Data supplied:

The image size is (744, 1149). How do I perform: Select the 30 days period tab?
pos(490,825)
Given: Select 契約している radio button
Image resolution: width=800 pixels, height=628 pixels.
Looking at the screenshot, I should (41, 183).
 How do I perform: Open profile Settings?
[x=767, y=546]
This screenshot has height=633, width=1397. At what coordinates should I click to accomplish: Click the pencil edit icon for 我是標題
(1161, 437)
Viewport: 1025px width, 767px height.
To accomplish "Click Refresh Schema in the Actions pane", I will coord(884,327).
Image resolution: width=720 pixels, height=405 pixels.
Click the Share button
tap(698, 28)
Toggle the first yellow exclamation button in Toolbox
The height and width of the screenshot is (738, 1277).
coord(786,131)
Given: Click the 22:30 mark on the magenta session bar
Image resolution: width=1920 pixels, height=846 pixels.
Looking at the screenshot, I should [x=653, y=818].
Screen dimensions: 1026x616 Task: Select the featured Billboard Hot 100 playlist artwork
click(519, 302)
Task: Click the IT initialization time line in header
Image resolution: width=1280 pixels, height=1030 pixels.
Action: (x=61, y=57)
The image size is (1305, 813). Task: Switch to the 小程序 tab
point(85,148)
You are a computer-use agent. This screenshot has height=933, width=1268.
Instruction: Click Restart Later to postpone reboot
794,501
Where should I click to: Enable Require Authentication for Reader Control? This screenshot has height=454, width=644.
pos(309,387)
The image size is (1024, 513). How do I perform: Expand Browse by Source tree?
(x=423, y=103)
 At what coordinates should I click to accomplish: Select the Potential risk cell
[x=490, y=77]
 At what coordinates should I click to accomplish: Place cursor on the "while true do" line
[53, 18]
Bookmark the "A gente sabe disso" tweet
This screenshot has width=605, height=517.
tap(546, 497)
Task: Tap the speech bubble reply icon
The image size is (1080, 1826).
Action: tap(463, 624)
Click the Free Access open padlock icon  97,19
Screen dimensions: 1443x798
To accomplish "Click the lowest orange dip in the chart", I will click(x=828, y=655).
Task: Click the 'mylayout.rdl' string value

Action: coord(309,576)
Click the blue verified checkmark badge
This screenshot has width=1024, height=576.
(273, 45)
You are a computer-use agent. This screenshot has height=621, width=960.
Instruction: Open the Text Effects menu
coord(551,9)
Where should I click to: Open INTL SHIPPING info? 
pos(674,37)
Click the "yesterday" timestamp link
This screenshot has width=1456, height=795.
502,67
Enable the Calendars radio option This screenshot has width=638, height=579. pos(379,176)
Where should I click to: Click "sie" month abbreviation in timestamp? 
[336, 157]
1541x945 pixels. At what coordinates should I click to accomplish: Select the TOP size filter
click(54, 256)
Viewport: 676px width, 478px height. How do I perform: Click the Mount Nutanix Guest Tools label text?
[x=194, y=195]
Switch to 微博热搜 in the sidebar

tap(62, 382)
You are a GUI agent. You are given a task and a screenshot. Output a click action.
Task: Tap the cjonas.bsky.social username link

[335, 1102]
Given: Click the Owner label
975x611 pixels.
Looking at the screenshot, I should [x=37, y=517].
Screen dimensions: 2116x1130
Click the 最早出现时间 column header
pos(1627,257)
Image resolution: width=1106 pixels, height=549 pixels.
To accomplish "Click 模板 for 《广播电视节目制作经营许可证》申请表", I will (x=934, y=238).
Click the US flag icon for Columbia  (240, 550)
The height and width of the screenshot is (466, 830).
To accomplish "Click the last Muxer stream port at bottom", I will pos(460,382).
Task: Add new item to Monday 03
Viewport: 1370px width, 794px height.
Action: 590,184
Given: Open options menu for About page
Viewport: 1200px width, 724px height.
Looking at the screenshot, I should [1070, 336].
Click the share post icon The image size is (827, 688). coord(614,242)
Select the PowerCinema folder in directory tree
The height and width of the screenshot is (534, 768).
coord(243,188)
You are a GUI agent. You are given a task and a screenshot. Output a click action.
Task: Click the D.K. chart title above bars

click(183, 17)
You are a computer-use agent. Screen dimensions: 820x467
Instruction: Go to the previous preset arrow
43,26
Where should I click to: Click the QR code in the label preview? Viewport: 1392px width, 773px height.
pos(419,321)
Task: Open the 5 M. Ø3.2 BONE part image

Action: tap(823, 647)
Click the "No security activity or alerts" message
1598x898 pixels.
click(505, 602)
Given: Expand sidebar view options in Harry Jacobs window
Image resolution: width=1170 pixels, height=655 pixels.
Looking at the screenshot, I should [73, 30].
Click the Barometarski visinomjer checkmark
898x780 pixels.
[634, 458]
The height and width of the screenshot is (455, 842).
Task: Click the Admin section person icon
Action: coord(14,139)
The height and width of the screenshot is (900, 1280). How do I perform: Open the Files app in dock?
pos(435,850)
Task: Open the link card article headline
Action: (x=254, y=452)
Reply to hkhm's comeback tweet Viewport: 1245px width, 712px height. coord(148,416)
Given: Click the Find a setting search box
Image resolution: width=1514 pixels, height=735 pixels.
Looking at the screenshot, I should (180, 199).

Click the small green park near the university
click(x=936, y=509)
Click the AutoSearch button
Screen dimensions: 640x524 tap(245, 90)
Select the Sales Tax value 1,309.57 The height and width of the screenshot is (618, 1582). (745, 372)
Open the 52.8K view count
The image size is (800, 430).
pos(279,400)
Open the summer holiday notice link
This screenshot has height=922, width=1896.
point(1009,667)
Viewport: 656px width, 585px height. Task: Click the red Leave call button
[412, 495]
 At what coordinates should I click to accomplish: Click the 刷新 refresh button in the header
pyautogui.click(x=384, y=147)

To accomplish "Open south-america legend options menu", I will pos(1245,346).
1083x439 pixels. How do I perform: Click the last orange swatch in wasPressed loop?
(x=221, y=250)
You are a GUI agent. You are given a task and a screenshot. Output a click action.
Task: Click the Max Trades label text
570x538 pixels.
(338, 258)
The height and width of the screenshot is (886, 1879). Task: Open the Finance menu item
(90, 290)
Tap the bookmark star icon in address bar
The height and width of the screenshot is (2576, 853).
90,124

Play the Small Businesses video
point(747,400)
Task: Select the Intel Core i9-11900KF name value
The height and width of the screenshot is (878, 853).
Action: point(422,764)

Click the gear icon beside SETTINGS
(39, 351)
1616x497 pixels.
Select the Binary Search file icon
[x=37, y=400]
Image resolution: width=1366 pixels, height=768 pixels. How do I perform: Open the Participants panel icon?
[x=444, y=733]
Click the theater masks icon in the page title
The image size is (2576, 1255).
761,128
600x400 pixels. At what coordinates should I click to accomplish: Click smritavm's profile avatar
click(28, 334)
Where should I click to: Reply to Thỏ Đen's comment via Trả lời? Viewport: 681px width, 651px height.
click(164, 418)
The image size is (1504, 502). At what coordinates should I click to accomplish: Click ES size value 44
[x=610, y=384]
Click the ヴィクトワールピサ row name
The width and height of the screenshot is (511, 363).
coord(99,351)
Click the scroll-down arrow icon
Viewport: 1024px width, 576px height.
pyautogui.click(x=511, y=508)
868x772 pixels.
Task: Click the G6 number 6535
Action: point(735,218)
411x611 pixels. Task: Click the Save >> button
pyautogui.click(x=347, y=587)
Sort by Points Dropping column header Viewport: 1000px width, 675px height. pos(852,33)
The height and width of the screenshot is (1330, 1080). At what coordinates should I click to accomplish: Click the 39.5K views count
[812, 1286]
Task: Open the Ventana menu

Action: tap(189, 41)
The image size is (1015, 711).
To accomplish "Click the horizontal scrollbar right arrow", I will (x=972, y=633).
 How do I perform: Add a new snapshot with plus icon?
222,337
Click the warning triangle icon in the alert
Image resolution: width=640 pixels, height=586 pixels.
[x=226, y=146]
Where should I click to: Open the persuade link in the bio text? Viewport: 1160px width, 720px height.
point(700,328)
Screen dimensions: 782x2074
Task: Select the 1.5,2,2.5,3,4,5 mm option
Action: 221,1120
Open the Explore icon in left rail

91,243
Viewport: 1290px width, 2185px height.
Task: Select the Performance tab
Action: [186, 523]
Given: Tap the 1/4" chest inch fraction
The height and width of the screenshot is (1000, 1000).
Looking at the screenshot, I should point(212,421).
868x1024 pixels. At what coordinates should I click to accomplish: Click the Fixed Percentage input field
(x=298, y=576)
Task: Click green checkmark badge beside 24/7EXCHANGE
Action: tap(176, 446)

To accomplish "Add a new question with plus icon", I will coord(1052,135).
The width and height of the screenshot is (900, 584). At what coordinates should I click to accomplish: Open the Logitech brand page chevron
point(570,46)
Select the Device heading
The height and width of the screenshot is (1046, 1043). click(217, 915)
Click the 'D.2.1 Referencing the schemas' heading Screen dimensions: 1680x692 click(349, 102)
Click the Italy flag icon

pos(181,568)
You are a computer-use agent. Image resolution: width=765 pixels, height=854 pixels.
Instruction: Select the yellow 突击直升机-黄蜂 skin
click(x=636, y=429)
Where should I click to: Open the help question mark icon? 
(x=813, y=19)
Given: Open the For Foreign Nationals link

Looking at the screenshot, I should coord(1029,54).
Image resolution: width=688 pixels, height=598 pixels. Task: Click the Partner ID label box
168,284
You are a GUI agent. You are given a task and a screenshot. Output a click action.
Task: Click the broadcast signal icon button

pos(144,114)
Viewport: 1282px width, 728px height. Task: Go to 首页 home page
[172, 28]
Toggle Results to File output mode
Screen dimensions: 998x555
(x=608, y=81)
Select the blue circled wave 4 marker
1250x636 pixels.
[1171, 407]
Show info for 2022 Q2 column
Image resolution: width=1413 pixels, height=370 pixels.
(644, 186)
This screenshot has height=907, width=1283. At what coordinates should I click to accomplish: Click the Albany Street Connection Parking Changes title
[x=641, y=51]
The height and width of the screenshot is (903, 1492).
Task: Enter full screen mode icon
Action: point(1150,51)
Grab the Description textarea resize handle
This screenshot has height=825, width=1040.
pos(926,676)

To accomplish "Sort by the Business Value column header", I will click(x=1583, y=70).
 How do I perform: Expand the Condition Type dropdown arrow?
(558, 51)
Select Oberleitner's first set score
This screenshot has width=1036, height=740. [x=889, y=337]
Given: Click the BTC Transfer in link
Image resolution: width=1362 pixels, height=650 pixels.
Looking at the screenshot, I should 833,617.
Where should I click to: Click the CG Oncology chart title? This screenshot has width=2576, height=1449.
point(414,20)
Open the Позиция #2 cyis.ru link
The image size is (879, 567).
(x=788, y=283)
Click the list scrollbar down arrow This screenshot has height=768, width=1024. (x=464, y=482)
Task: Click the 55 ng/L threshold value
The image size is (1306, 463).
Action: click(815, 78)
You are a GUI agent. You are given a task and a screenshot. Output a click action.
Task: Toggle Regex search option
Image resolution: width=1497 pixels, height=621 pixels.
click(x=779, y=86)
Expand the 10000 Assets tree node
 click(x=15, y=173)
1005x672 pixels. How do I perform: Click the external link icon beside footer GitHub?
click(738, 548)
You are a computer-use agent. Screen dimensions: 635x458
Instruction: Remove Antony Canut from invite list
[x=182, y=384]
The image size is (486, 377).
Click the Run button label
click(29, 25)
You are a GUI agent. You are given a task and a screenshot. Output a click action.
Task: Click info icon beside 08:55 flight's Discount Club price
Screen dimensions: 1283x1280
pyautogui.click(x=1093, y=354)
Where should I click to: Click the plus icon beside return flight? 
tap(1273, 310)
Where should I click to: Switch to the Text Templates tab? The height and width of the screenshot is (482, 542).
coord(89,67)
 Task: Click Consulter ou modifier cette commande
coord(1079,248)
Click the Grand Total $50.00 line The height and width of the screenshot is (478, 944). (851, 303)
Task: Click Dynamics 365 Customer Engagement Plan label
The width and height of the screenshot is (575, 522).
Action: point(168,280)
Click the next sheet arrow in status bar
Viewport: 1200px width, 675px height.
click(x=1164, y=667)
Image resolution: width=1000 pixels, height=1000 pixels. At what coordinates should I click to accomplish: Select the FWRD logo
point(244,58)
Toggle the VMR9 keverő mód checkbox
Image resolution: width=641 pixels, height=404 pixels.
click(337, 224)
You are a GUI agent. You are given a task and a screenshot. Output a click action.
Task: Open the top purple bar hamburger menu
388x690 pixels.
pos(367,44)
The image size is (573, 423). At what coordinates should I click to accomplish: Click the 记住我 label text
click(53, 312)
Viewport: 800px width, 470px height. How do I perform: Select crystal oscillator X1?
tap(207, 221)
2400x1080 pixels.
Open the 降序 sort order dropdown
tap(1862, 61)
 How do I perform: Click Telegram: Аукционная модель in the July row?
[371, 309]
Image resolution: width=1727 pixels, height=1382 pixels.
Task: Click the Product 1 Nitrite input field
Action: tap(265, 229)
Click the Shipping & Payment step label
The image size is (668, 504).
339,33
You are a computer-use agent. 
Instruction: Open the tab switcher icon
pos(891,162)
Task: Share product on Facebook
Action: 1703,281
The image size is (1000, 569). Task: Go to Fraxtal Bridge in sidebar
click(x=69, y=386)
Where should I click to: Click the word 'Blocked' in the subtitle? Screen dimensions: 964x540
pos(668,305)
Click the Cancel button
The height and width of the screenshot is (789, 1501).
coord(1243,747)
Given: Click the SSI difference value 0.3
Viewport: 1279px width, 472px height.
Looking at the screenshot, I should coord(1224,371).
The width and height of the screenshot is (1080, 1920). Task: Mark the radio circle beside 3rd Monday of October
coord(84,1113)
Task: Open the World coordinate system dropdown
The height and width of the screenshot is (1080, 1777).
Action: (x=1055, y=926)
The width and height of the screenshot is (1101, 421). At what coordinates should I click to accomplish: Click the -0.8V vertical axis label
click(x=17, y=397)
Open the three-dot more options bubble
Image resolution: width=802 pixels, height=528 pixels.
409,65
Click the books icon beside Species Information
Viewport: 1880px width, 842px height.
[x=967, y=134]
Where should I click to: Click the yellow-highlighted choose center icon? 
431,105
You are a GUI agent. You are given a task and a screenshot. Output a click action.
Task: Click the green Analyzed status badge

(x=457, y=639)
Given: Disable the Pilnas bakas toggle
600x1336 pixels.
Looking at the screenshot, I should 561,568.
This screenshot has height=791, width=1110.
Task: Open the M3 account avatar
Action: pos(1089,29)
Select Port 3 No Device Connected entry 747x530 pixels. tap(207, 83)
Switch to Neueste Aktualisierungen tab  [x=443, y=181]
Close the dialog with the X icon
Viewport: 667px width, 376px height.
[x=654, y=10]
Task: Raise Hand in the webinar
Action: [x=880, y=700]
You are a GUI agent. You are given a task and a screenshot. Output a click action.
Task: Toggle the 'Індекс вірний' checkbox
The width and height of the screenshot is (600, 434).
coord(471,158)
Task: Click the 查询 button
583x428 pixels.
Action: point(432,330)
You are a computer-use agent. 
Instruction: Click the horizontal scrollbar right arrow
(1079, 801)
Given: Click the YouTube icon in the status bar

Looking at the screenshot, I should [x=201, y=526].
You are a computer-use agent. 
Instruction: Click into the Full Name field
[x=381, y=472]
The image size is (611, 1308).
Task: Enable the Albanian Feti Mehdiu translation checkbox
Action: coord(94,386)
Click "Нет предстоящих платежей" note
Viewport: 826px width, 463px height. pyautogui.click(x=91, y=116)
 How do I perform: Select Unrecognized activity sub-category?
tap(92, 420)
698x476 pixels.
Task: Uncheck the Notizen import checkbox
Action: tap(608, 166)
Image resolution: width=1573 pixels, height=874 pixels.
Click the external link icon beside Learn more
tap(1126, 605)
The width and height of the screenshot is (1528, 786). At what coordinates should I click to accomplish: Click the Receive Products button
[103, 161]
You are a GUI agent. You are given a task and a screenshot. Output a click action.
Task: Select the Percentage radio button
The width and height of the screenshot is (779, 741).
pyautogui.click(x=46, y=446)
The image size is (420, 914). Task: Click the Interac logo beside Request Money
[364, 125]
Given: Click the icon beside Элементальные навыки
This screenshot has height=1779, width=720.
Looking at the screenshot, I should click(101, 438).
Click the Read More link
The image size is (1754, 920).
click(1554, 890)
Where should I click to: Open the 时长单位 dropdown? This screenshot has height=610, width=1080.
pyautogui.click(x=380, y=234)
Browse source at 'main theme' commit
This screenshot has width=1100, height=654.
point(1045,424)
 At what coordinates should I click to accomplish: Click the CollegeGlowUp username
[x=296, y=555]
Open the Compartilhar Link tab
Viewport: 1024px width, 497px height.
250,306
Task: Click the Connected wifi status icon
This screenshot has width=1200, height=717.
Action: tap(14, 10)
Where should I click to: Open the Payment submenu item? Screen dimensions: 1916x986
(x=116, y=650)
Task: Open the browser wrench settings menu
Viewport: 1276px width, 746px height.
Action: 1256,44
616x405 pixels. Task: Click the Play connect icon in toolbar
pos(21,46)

Task to complete:
Find the word "tweet" in the entries above. Copy every line that has it.

Reply to the exercise:
Bookmark the "A gente sabe disso" tweet
Reply to hkhm's comeback tweet Viewport: 1245px width, 712px height. coord(148,416)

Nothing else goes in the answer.